Summary: New research shows that a strong friendship network can be as important as a charismatic leader in driving group violence.
Study Finds Friendship Networks Drive Raiding Behavior Among the Nyangatom; Leadership Matters Most for Initiation
Researchers studying the social dynamics of the Nyangatom, a nomadic pastoralist community in East Africa, report that dense friendship networks among men play a major role in shaping participation in intergroup raids. While experienced or well-connected individuals help trigger raids, the decision of most participants to join is driven more by their ties within the wider social network than by loyalty to a single leader.
The findings, published in the Proceedings of the National Academy of Sciences (PNAS), come from a three-year longitudinal study that mapped interpersonal connections among Nyangatom men and tracked who initiated and joined raiding parties. The study’s results have implications for understanding collective violence in settings ranging from small-scale societies to urban gangs, insurgent groups, and other contexts where informal networks shape risky collective action.
“Social interactions embedded in networks are central to many forms of collective behavior,” said Nicholas Christakis, co-director of the Yale Institute for Network Science and senior author of the study. “Networks can foster cooperation and innovation, but they also enable the rapid emergence and spread of violence.” Christakis, who holds appointments in sociology, ecology & evolutionary biology, biomedical engineering, and medicine at Yale, emphasizes that studying real-world social ties reveals how group actions develop outside formal institutions.

The research identifies two complementary roles played by social structure in the formation of raiding parties. First, individuals who have participated in many raids and who occupy central positions in the network tend to act as initiators. These leaders are more likely than others to spark a raid because of their reputation, experience, and the breadth of their connections.
Second, once a raid is initiated, recruitment extends far beyond the immediate friends of those leaders. The study shows that non-leaders collectively have a larger influence on who ultimately joins a raid because they bring their own distinct sets of friendships into play. In other words, the overall pattern of participation is distributed across the broader social network rather than being confined to a leader’s clique.
“Collective action rarely begins with a single charismatic figure pulling random followers into action,” said Alexander Isakov, co-first author and a postdoctoral researcher at the Human Nature Lab. “People are more likely to take part because of their friendships and the network positions they occupy relative to other participants.”
Co-first author Luke Glowacki, a research fellow at the Institute for Advanced Study in Toulouse, pointed out that the Nyangatom lack formal political leaders or centralized institutions. “That absence of formal hierarchy makes it easier to observe how informal social ties organize real-world collective behavior,” he said. The researchers note that even in the absence of formal rank, distinct roles emerge that resemble a leadership structure: some individuals repeatedly initiate raids while others act as core or peripheral participants.

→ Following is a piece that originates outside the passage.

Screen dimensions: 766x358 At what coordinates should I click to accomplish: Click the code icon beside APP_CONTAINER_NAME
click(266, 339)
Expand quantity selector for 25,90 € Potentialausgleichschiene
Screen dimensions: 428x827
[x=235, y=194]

From a policy perspective, the study suggests two different levers for influencing violent collective behavior. Targeting or diminishing the influence of frequent raid initiators may reduce the likelihood that a raid is launched in the first place. However, because participation can quickly draw individuals from across the entire social network, interventions aimed only at leaders may not prevent mobilization once a raid is underway. Network-level strategies — for example, reducing the density of risky ties or strengthening alternative, nonviolent connections — could therefore be important complements to leader-focused measures.
The study used longitudinal social network mapping and field observations to document how raiding parties formed and who participated. Additional co-authors include Richard Wrangham (Harvard University), Rose McDermott (Brown University), and James Fowler (University of California, San Diego). The research provides a mathematical framework to identify leaders and to track how multiple groups mobilize over time.
Journal: Proceedings of the National Academy of Sciences (PNAS).
Lead authors: Luke Glowacki and Alexander Isakov. Senior author: Nicholas A. Christakis.
The study titled “Formation of raiding parties for intergroup violence is mediated by social network structure” reports that intergroup violence among the Nyangatom is shaped by within-group social dynamics. Initiation of raids depends on specific leaders who participate frequently, have more friends, and occupy central network positions. Yet raid participants come from across the entire population rather than only from the direct friends of leaders. An individual’s choice to join a raid is strongly associated with their network ties to other participants, and non-leaders exert a larger total effect on participation than leaders. The findings indicate that social networks can support risky collective action, amplify the emergence of raiding parties, and facilitate intergroup violence in small-scale societies.